There are many examples of how projected future temperatures will dramatically affect the performance of a wide range of animal species whose body temperature is at the same as the environment in which they live. Some species will acclimate to warmer temperatures; their bodies will adjust. Other species that are able may simply move to cooler habitats.
But it’s unknown what species of animals can adapt and survive over the long term to global rising temperatures.
Determining the future of animals in aquatic environments is a challenge an LFS researcher took part in.
The research team investigated the potential for juvenile Chinook salmon to adapt to warming water temperatures. They examined the capacity for evolutionary change using a genetic breeding program.
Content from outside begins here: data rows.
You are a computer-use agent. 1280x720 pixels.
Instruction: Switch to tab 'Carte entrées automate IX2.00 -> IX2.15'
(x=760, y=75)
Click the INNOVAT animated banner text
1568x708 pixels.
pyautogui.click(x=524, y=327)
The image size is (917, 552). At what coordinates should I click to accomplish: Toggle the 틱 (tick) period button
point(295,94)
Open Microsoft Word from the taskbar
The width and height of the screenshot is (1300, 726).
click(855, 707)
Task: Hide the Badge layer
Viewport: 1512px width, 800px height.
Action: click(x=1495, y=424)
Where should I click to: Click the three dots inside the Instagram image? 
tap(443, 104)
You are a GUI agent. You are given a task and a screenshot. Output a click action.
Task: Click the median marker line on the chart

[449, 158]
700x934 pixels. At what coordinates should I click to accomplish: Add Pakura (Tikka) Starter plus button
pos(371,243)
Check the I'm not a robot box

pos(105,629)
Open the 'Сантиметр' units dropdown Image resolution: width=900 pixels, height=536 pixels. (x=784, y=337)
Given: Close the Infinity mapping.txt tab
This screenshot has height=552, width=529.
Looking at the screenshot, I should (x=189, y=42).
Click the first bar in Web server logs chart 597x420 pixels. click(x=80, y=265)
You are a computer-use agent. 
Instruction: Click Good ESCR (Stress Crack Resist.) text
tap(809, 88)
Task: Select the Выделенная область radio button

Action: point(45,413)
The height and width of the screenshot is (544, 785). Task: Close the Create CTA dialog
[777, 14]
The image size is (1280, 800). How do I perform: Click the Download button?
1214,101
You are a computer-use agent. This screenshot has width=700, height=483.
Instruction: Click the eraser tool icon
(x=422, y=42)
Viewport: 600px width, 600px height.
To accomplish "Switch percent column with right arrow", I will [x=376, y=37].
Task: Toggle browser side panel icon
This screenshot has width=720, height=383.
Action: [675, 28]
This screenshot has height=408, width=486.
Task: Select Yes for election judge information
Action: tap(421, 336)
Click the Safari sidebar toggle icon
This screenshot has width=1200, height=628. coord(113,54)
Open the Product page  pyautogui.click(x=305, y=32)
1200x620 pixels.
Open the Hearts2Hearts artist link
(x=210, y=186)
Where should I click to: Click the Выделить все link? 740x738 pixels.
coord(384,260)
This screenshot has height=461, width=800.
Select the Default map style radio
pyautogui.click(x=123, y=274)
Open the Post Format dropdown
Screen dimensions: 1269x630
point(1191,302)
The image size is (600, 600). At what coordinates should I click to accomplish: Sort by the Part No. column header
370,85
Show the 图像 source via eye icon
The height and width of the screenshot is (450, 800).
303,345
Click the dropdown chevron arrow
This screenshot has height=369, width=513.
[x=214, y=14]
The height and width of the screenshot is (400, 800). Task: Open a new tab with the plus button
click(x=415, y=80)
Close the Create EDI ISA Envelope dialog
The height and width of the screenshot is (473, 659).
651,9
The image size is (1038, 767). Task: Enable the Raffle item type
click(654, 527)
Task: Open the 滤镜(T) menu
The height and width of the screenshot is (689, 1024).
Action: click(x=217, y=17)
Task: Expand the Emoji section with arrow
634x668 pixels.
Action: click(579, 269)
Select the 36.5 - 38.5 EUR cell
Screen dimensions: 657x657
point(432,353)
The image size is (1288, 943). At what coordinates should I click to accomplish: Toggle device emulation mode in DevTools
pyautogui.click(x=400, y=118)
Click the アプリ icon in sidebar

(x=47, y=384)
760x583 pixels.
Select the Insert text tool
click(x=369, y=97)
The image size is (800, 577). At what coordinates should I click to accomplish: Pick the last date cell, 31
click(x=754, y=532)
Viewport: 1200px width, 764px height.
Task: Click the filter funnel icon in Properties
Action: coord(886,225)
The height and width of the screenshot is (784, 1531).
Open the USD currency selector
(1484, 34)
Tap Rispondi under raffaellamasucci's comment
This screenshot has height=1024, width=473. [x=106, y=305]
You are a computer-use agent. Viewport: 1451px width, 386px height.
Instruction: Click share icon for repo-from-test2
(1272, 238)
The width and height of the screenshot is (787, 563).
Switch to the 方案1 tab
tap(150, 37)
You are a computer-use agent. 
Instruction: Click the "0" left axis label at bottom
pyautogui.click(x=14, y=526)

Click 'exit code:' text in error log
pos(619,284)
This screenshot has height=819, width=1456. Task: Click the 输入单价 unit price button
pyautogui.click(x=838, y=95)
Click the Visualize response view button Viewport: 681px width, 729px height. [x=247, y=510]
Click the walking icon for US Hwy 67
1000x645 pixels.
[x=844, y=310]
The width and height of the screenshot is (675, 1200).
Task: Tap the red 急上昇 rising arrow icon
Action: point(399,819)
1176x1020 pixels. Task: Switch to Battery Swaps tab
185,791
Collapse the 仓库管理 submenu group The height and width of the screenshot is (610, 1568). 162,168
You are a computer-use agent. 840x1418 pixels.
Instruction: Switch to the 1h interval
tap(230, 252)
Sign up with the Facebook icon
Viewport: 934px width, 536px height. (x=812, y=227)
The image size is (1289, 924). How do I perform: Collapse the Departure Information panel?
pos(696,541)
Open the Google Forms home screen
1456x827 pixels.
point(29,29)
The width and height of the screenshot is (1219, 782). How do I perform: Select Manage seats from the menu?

The salmon’s response to warmer than normal water acclimation temperature was measured across all the genetic variations of the fish created for this research project.
It was discovered that Chinook from the Quinsam River can acclimate to a warmer environment with subtle changes to cardiac functions, but only up to a point.
At 24.5°C and regardless of the acclimation temperature, the Chinook developed serious cardiac problems.
Professor Anthony Farrell, a UBC zoologist and member of the international research team describes what happens to the fish.
“Its heart beats faster and faster with warming until at 24.5°C it can beat no faster, then it either slows or goes arrhythmic,” says Professor Anthony Farrell, Chair, Sustainable Aquaculture. Farrell goes on to explain that if climate change continues unchecked, Chinook salmon from the Quinsam River would be one animal species facing dire consequences because they discovered there’s a five per cent chance of catastrophic loss of this population of Chinook salmon by 2075 and upwards of a 98 per cent of the fish would be gone by 2100.
The research was published in the journal Nature Climate Change.